Effect of Electrosynthesis Potential on Nucleation, Growth, Adhesion, and Electronic Properties of Polypyrrole Thin Films on Fluorine-Doped Tin Oxide (FTO)

Polypyrrole (PPy) is one of the most attractive conducting polymers for thin film applications due to its good electrical conductivity, stability, optical properties, and biocompatibility. Among the technologies in which PPy has gained prominence are optoelectronics and solar energy conversion, where transparent electrodes such as fluorine-doped tin oxide (FTO) or indium tin oxide (ITO) are frequently used. However, FTO substrates have the notable advantage that their components are widely available in nature, unlike those of ITO. Recognizing the importance that the FTO/polypyrrole system has gained in various applications, here, we studied for the first time the nucleation and growth mechanism of electro-synthesized PPy on FTO. Additionally, the effect of the synthesis potential (0.9, 1.0, 1.1, and 1.2 V vs.
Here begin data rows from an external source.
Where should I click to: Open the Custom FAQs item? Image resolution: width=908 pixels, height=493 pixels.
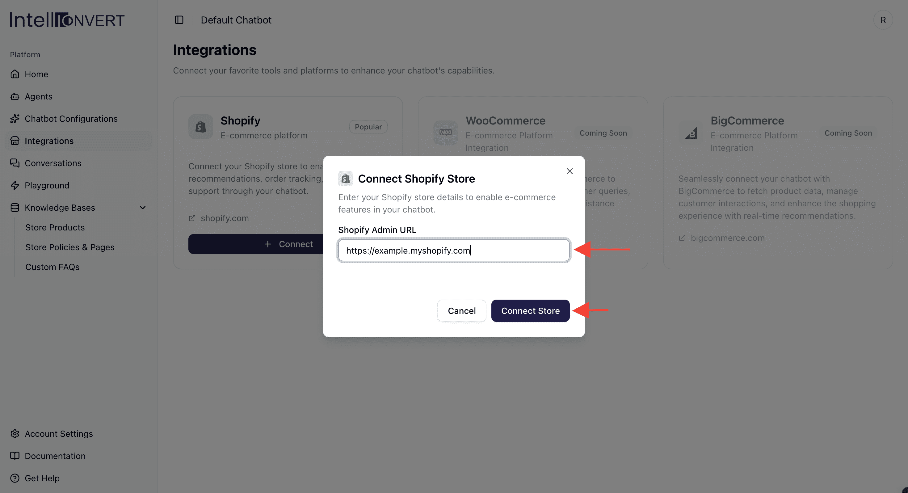pos(52,267)
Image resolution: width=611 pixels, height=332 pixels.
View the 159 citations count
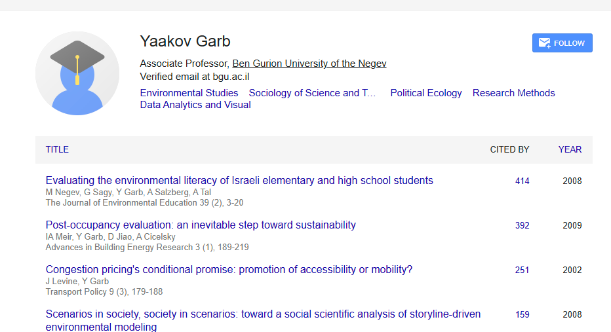pos(522,314)
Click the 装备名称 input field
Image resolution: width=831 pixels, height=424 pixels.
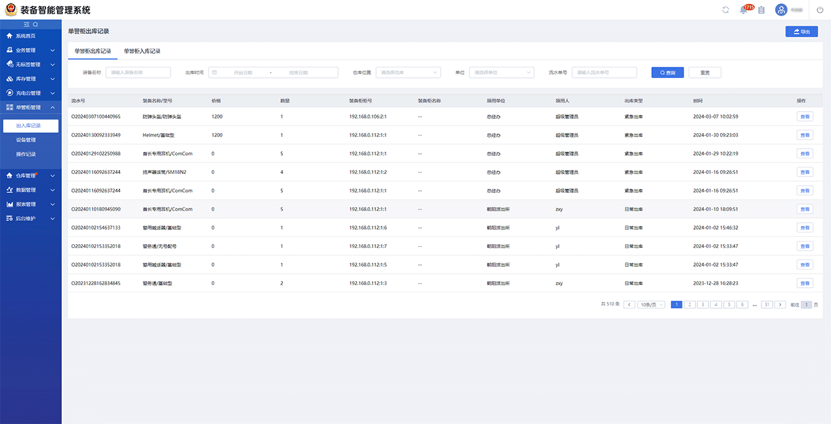pos(138,73)
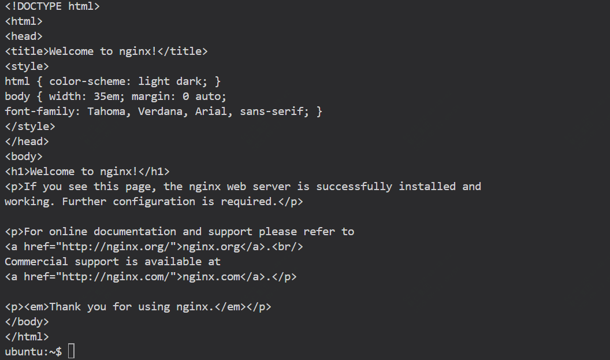This screenshot has width=610, height=360.
Task: Click the body width: 35em line
Action: coord(116,97)
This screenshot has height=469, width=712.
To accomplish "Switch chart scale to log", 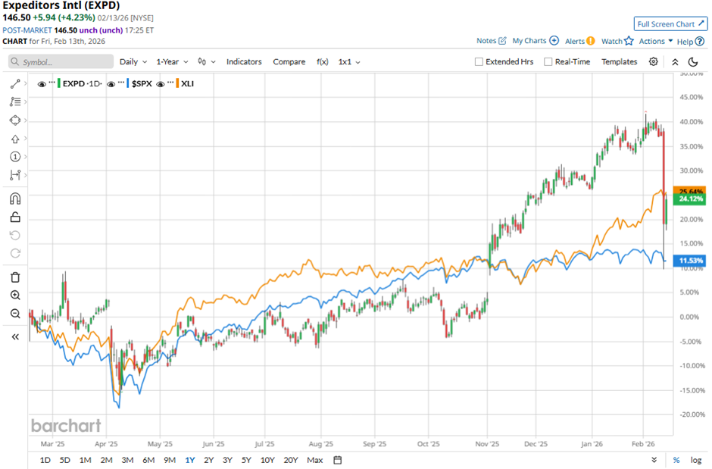I will [x=695, y=460].
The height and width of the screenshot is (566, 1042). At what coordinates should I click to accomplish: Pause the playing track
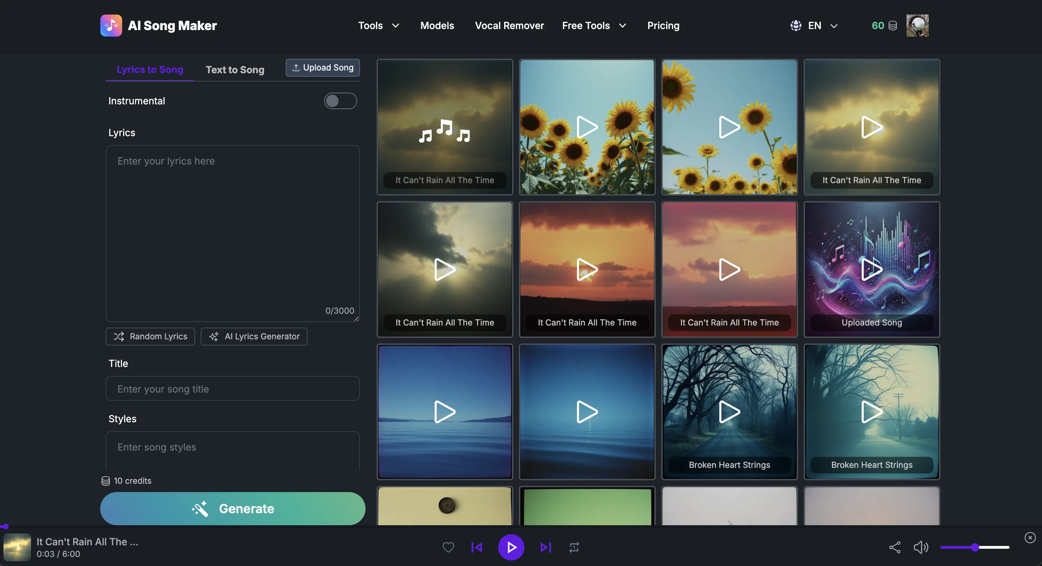coord(511,547)
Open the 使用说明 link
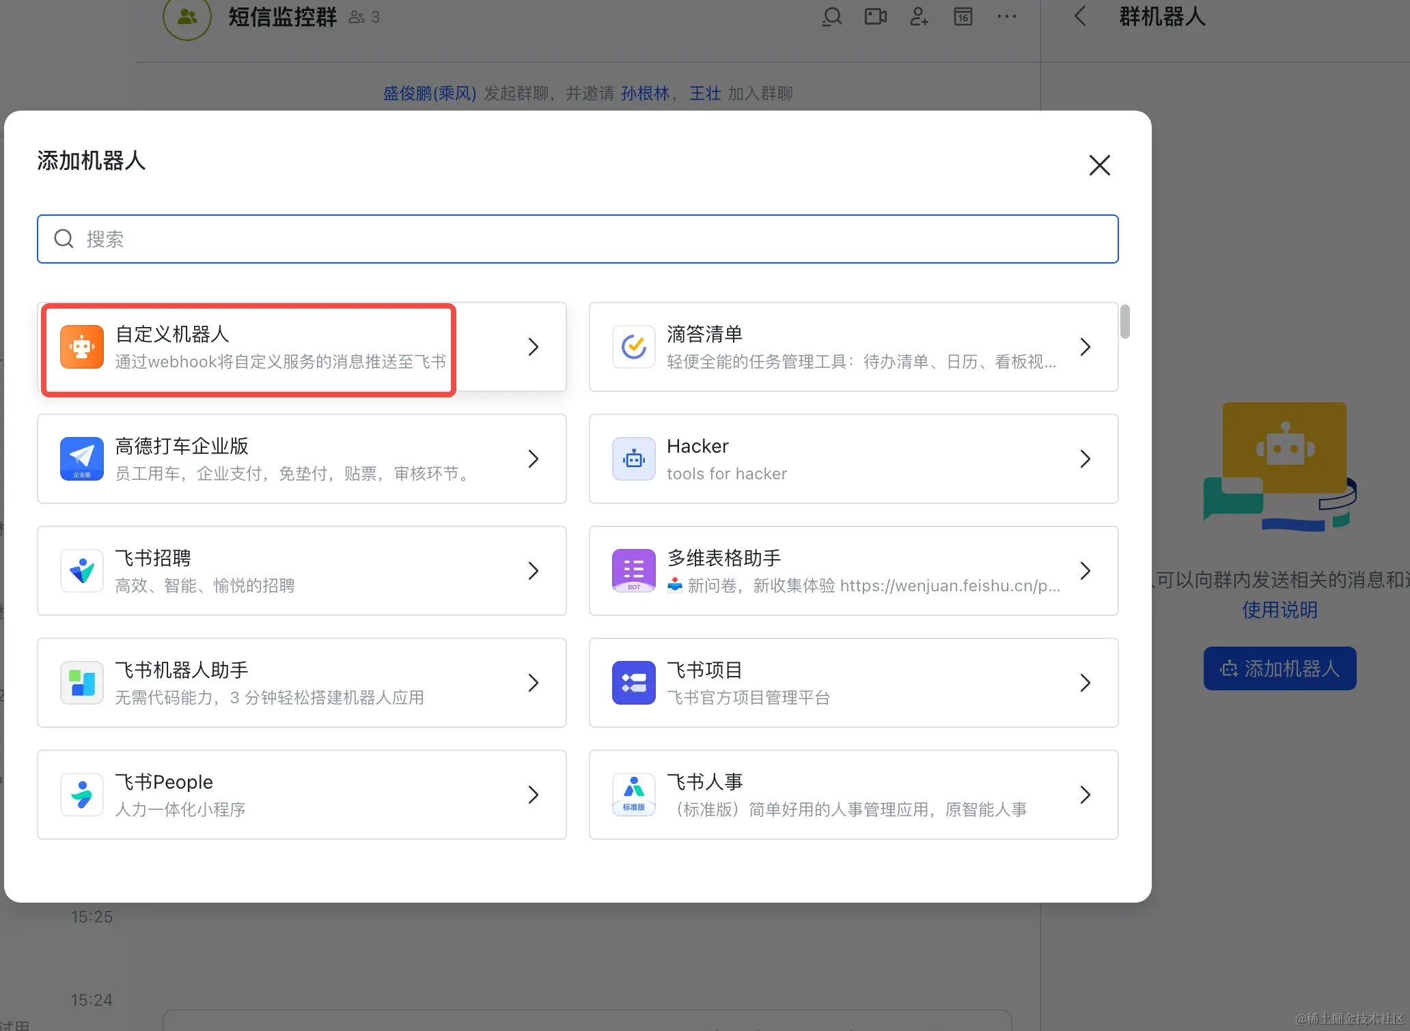 1280,610
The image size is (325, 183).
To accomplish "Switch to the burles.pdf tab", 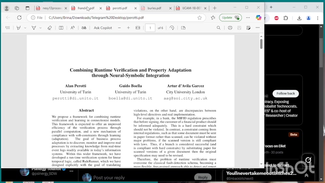I will [x=154, y=8].
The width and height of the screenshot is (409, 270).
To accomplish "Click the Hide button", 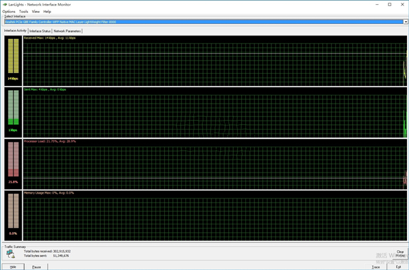I will tap(13, 267).
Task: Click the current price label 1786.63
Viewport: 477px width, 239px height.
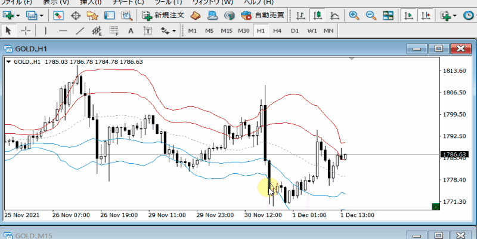Action: pos(451,154)
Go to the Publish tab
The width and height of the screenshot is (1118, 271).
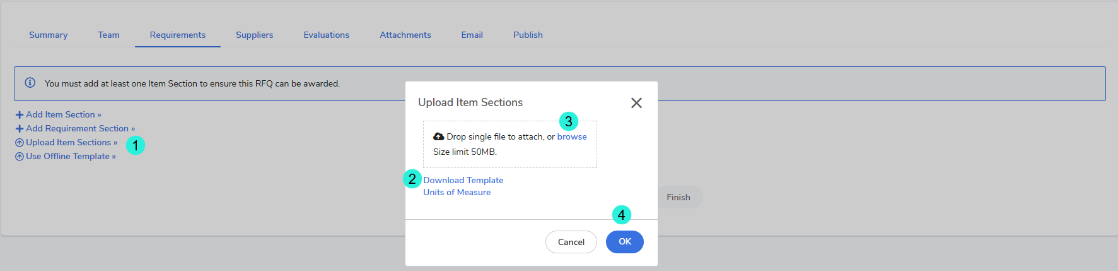tap(528, 35)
Ag/AgCl) on the homogeneity, adhesion, conductivity, and HOMO energy levels of PPy films was determined. From current–time transients and scanning electron microscopy, it was found that films synthesized at 0.9 and 1.0 V exhibit 3D growth with progressive nucleation (as well as lower homogeneity and higher adhesion to FTO). In contrast, films synthesized at 1.1 and 1.2 V follow 2D growth with instantaneous nucleation. It was also evident that increasing the polymerization potential leads to polymers with lower conductivity and more negative HOMO levels (versus vacuum). These findings are relevant to encourage the use of electro-synthesized PPy in thin film applications that require a high control of material properties.